Active Preference Optimization for Sample Efficient RLHF
Nirjhar Das, Souradip Chakraborty, Aldo Pacchiano, Sayak Ray Chowdhury
TL;DR
This work addresses the sample-efficiency challenge in RLHF by reframing alignment as a contextual preference bandit and proving that uniform context sampling is suboptimal under small budgets. It introduces Active Preference Optimization (APO), an adaptive strategy that targets the most uncertain contexts and action pairs, and APO-Gen for general function classes, achieving near-optimal suboptimality gaps up to logarithmic factors. Theoretical lower bounds and matching upper bounds establish the fundamental limits and effectiveness of adaptive sampling, while experiments on sentiment and dialogue tasks demonstrate practical gains over random strategies. Together, these results offer a principled, scalable approach to improving LLM alignment with human preferences under budget constraints.

**SOURCE MATERIAL:**

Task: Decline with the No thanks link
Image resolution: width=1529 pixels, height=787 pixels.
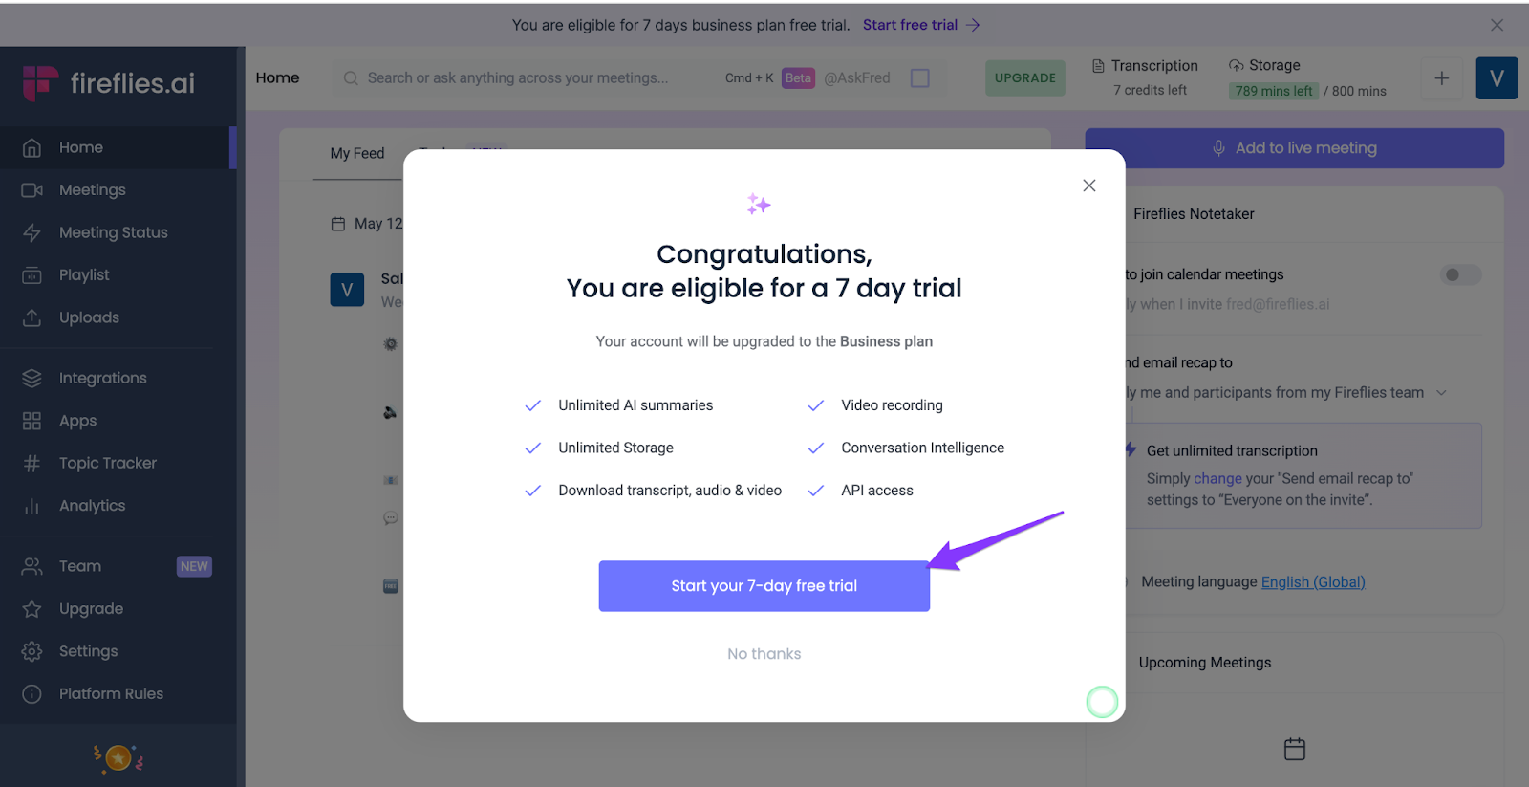Action: pos(764,654)
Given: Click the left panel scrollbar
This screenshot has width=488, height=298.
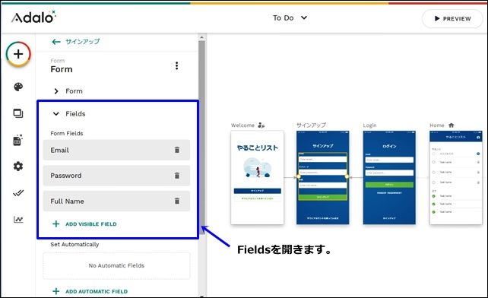Looking at the screenshot, I should [x=201, y=134].
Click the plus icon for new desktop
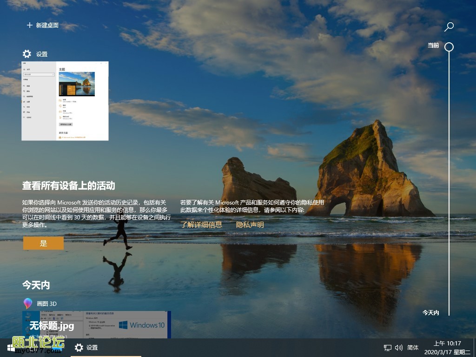Screen dimensions: 476x357 click(x=30, y=25)
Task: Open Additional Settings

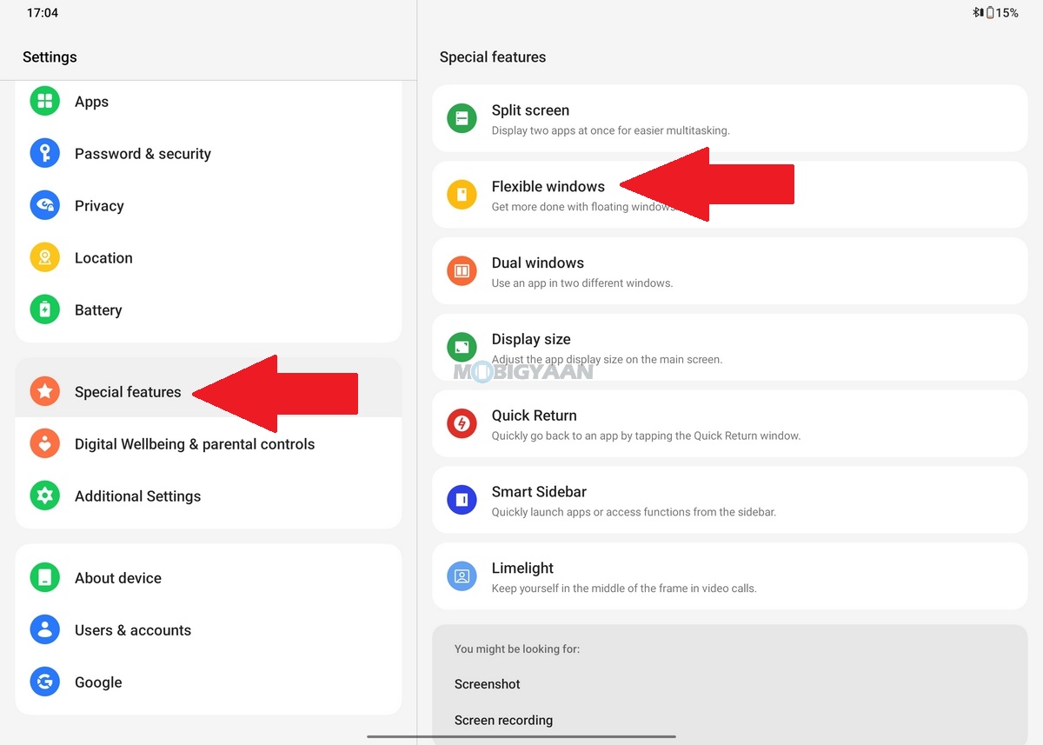Action: pos(209,496)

**LIST OF TASKS:**
a - In the summary of active preference optimization for RLHF, what is alignment reframed as?
b - Write the next part of the summary of active preference optimization for RLHF, starting after its final sentence.

**ANSWERS FOR THIS EXERCISE:**
a - A contextual preference bandit.

b -
Abstract
Large Language Models (LLMs) aligned using Reinforcement Learning from Human Feedback (RLHF) have shown remarkable generation abilities in numerous tasks. However, collecting high-quality human preferences creates costly bottlenecks in practical deployments, and hence, training data are often budgeted. In these scenarios, it is crucial to collect training data (e.g., contexts, a pair of generations for each context, and a preference indicating which generation is better) carefully, yet most of the existing methods sample contexts uniformly at random from a given collection. Given this, under the Bradley-Terry-Luce preference model and with a small budget of training data, we show that uniform sampling of contexts could lead to a policy (i.e., an aligned model) that suffers a constant sub-optimality gap from the optimal policy. This highlights the need for an adaptive context sampling strategy for effective alignment under a small sample budget. To address this, we reformulate RLHF within the contextual preference bandit framework, treating generations as actions, and give a nearly complete characterization of the sub-optimality gap in terms of both lower and upper bounds. First, when the action set is a $d$-dimensional hypercube and the number of samples is $T$, we show an $Ω(d/\sqrt{T})$ lower bound. Next, we propose an algorithm, $\textit{Active Preference Optimization}$ ($\texttt{APO}$), that iteratively collects preferences for the most uncertain contexts. We show that the sub-optimality gap of the policy learned via $\texttt{APO}$ matches the lower bound up to a log factor and a non-linearity constant. Finally, we perform experiments on practical datasets to validate $\texttt{APO}$'s efficacy over existing methods, establishing it as a sample-efficient and cost-effective solution for LLM alignment.